ASEAN KEY DESTINATIONS
May 31, 2008
Soaring oil imports pushed Thailand's trade deficit to its highest level in 12 years in April, while the current account deficit reached its widest point since mid-2005, Reuters reported Friday, quoting the country’s central bank data.
April imports jumped 41.5 percent from a year earlier to a record $15.4 billion, saddling the country with a $1.77 billion trade deficit, the biggest since May 1996.
Early customs data showed last week petroleum imports, which account for 21.5 percent of total imports, surged 88.1 percent in April from a year earlier.
Despite a healthy 27.7 percent annual rise in exports, Thailand posted a $1.66 billion current account deficit, the first in a year and the highest since mid-2005.
"The overall April figures were good. Exports continued to grow although the country had a current account deficit," economist Aksarapak Wongcharoen of Tisco Securities said.
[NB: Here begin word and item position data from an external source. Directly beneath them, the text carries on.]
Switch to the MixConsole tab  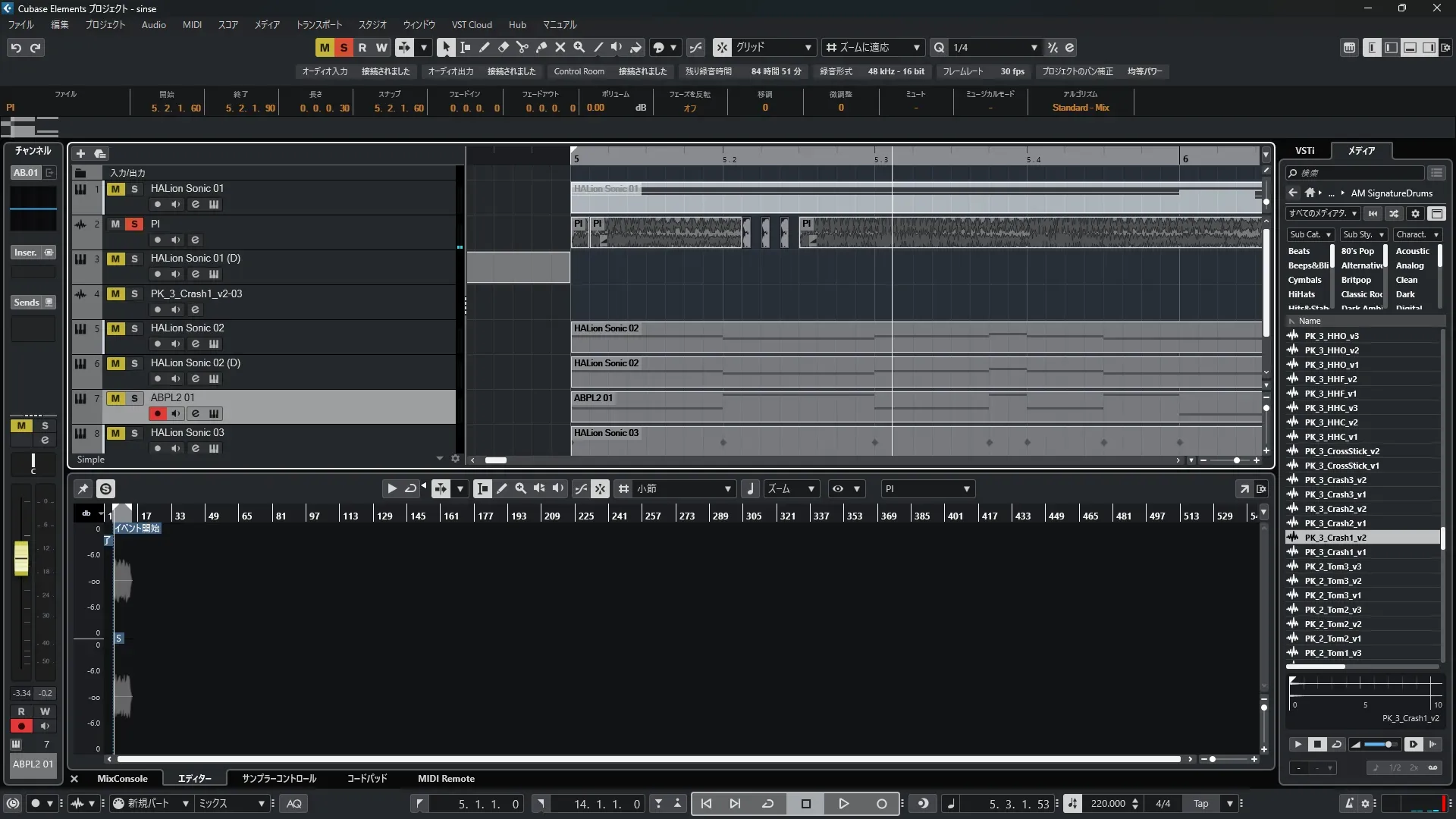(x=121, y=779)
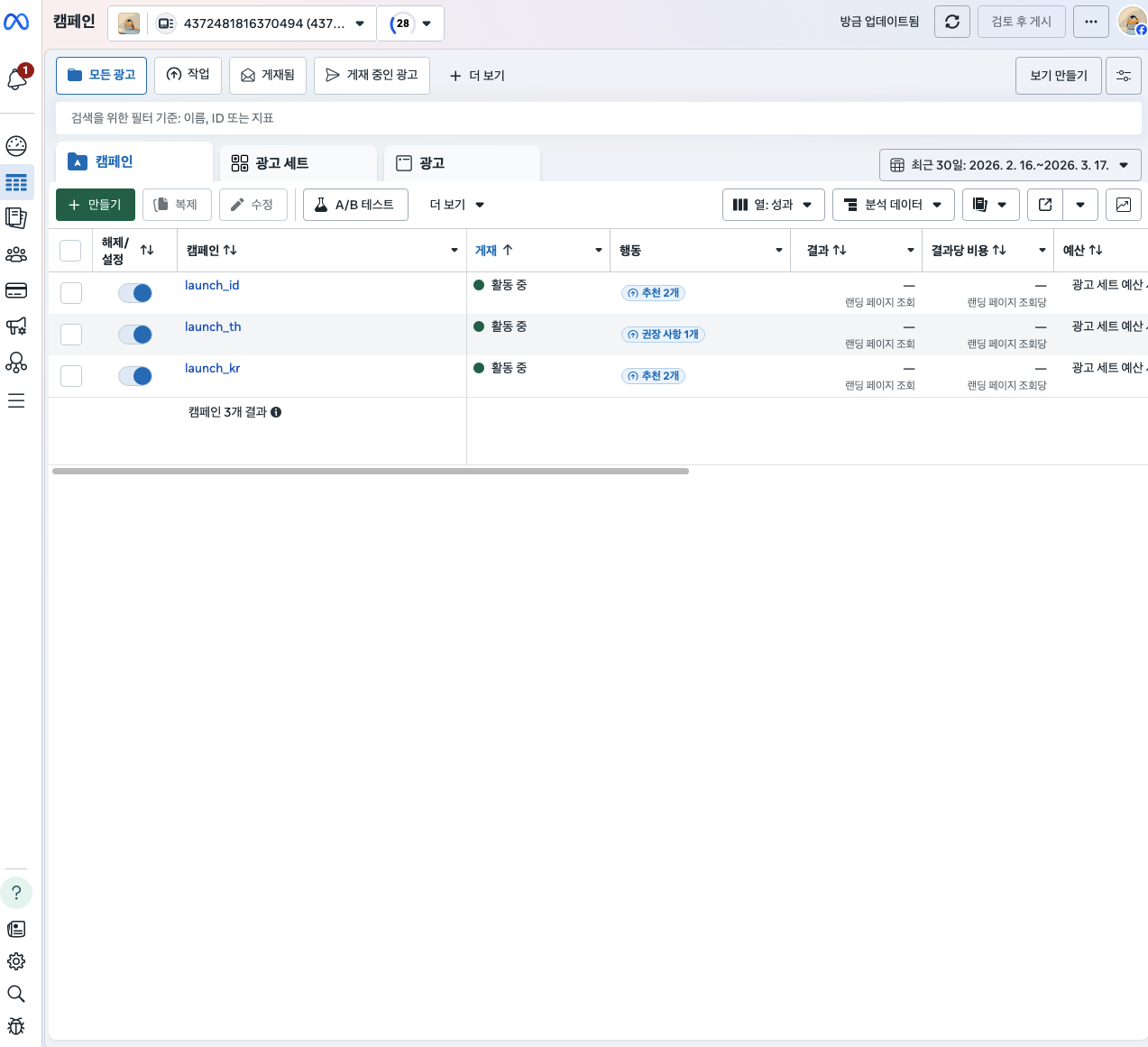The image size is (1148, 1047).
Task: Click the green 만들기 create button
Action: coord(95,205)
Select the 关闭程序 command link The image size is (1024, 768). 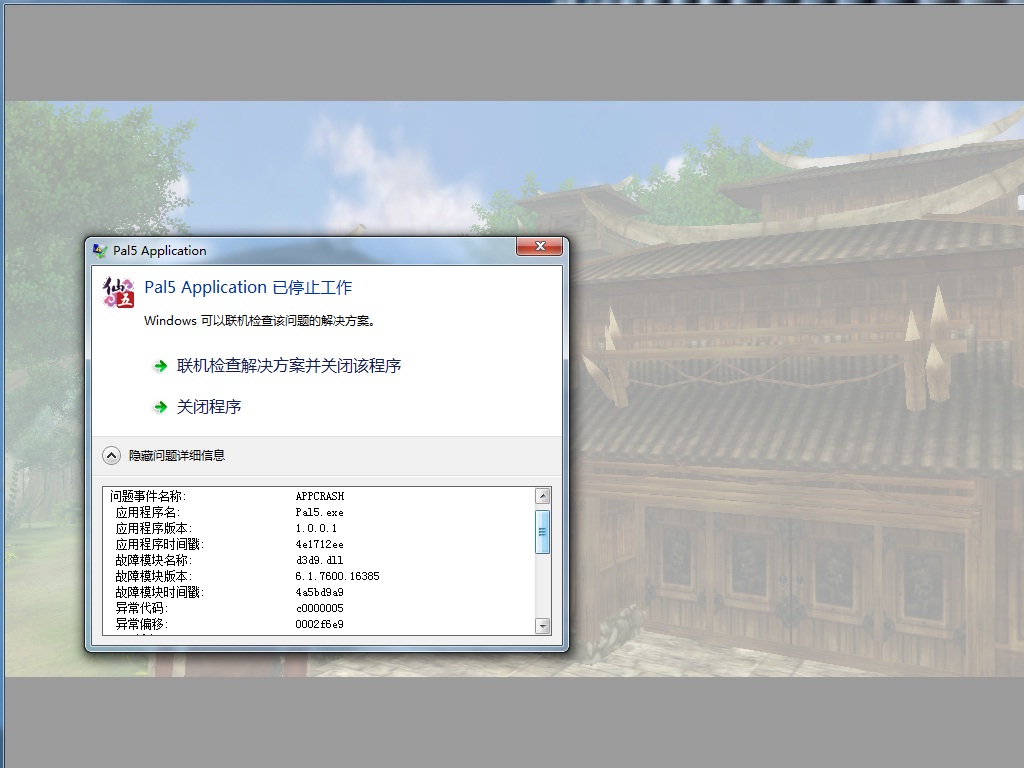pyautogui.click(x=209, y=407)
"The upcoming May figures will not be as good as April largely because we are starting to see political tensions rise along with inflation," she said.
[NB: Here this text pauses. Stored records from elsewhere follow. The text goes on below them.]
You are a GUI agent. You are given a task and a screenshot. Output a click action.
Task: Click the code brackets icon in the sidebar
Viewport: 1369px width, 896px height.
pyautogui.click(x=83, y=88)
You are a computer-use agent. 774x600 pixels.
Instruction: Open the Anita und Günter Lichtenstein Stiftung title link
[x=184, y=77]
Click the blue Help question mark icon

Political tensions rose this week after a government move to amend a military-backed constitution adopted after a 2006 coup triggered street protests on Sunday by opponents of former Prime Minister Thaksin Shinawatra. Critics say the charter revisions would benefit Thaksin, who is fighting corruption charges.
"The broader economic number for the month was not a surprise. All eyes are now on inflation data for May due on Monday," economist Nuchjarin Panarode of Capital Nomura Securities said.
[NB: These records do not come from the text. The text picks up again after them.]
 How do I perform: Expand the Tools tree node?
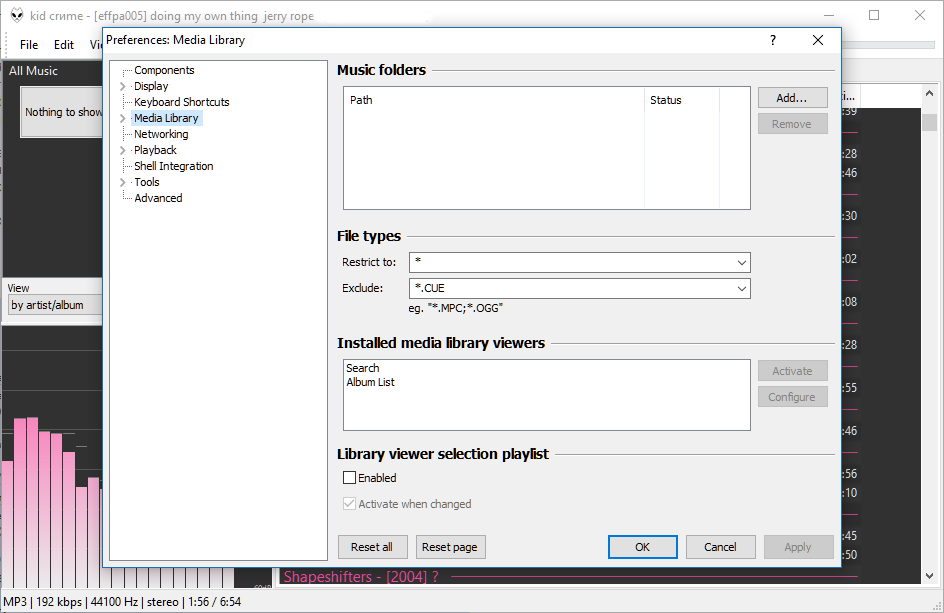123,183
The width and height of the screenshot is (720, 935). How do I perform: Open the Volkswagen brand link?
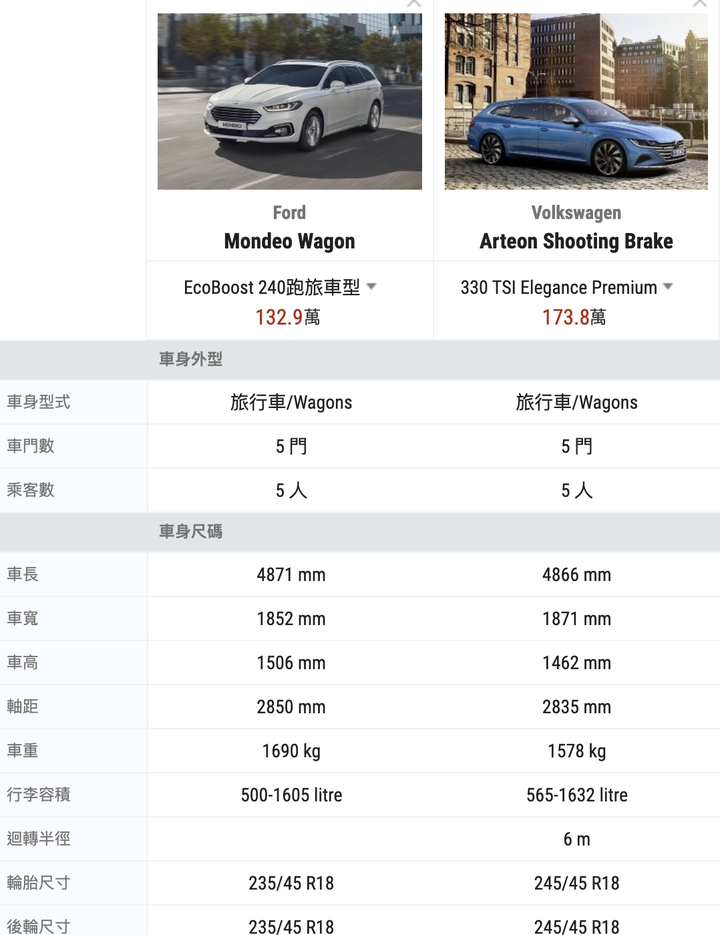pyautogui.click(x=576, y=212)
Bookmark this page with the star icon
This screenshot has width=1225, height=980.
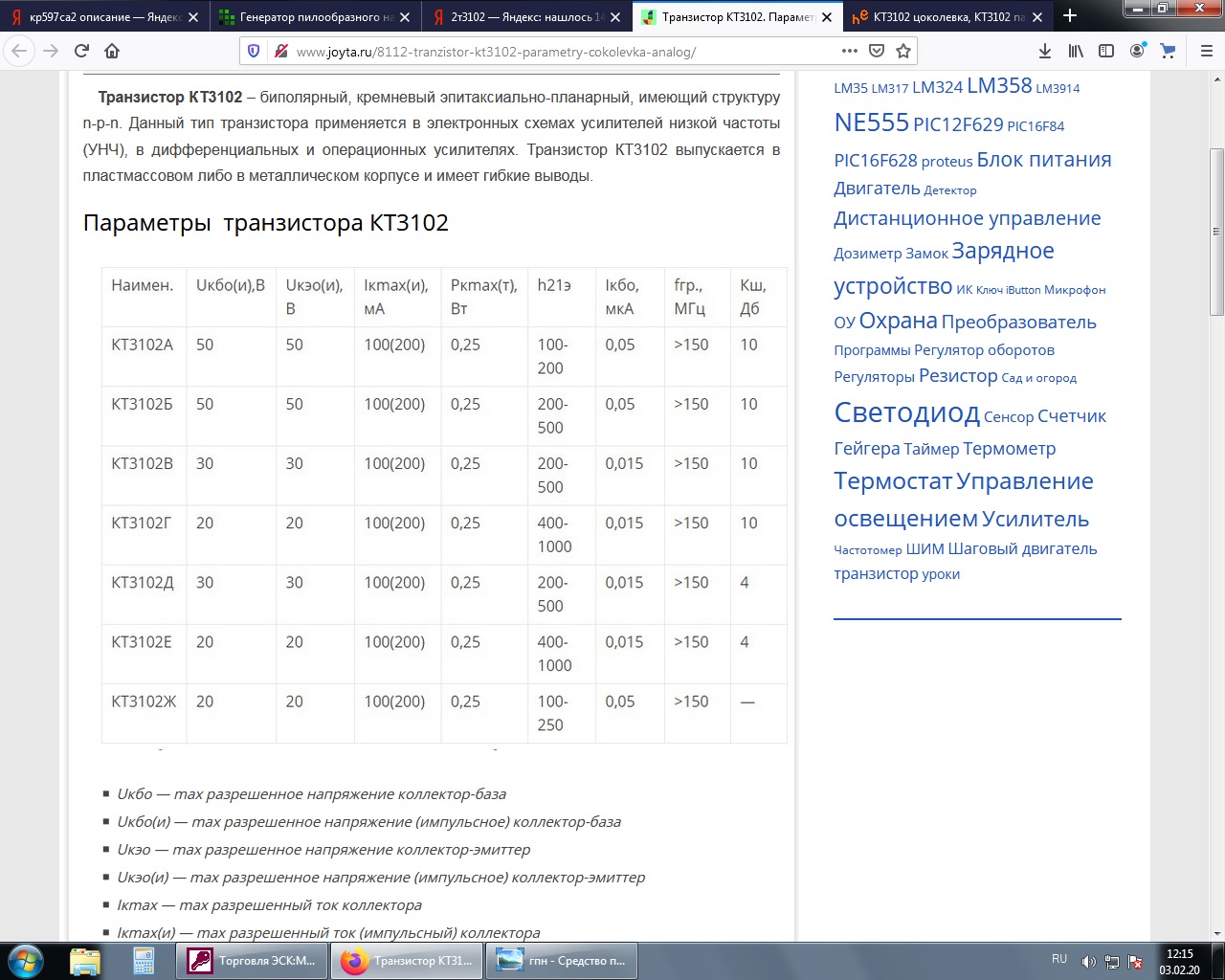point(902,51)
"If it is in line with the consensus 6.5 percent or higher, the Bank of Thailand is more likely to consider raising its policy rate at its mid-July meeting," she said.
Oil-fuelled annual inflation accelerated to a 2-year high of 6.2 percent in April, and it may near a 10-year high of 6.5 percent in May, according to analysts surveyed by Reuters.
The NESDB, Thailand's state planning agency, said it expected 2008 inflation to average 5.3 to 5.8 percent, up from its previous forecast in February of 3.2 to 3.7 percent.
An inflation rate of 5.3 percent would be the highest since 1998, when inflation averaged 8.1 percent. The central bank has held interest rates steady at its last seven policy reviews after five rate cuts in 2007.
The benchmark rate was left unchanged at 3.25 percent last week, but the bank said it was ready to raise rates if inflation picked up.